De todo comienza a hacer bastante tiempo.

Y en una habitación cerrada
hay un niño que aún juega con cristales y agujas
bajo la mortandad hipnótica de la tarde.

Comienza a hacer de todo muchos años.

Y la noche, sobrecogida de sí misma,
abre ya su navaja de alta estrella
ante la densa rosa carnal de la memoria.

Comienza a ser el tiempo un lugar arrasado
del que vamos cerrando las fronteras
para cumplir las leyes
de esa cosa inexacta que llamamos olvido.
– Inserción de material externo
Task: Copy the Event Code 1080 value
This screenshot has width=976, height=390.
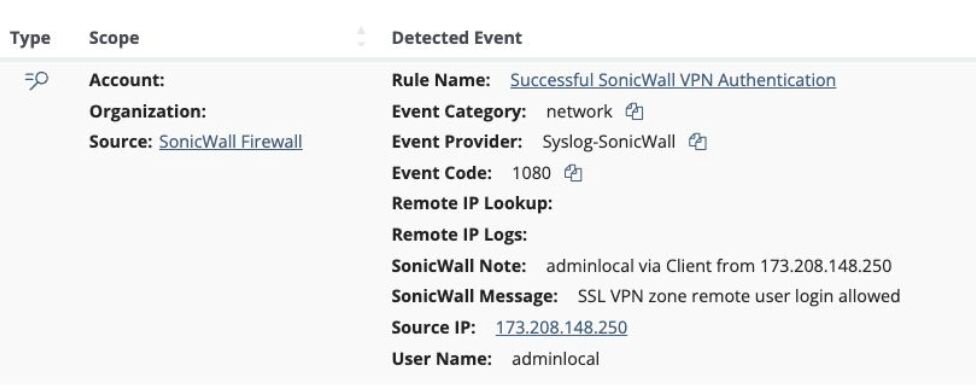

Y llega la propia vida hasta su orilla
como lleva el azar la maleta de un náufrago
a la playa en que alguien la abre con extrañeza
—y esa ridiculez de disfraz desamparado
que adquieren los vestidos de la gente al morir.

Lejano y codiciable,
el tiempo es territorio del que sólo
regresa, sin sentido y demente,
el viento sepulcral de la memoria,
devuelto como un eco.

Como devuelve el mar su podredumbre.

Todas nuestras maletas
reflejan la ordenación desvanecida
de un viaje
que siempre ha sucedido en el pasado.
Y las abrimos
con la perplejidad de quien se encuentra
una maleta absurda
en esa soledad de centinela
que parecen tener las playas en invierno.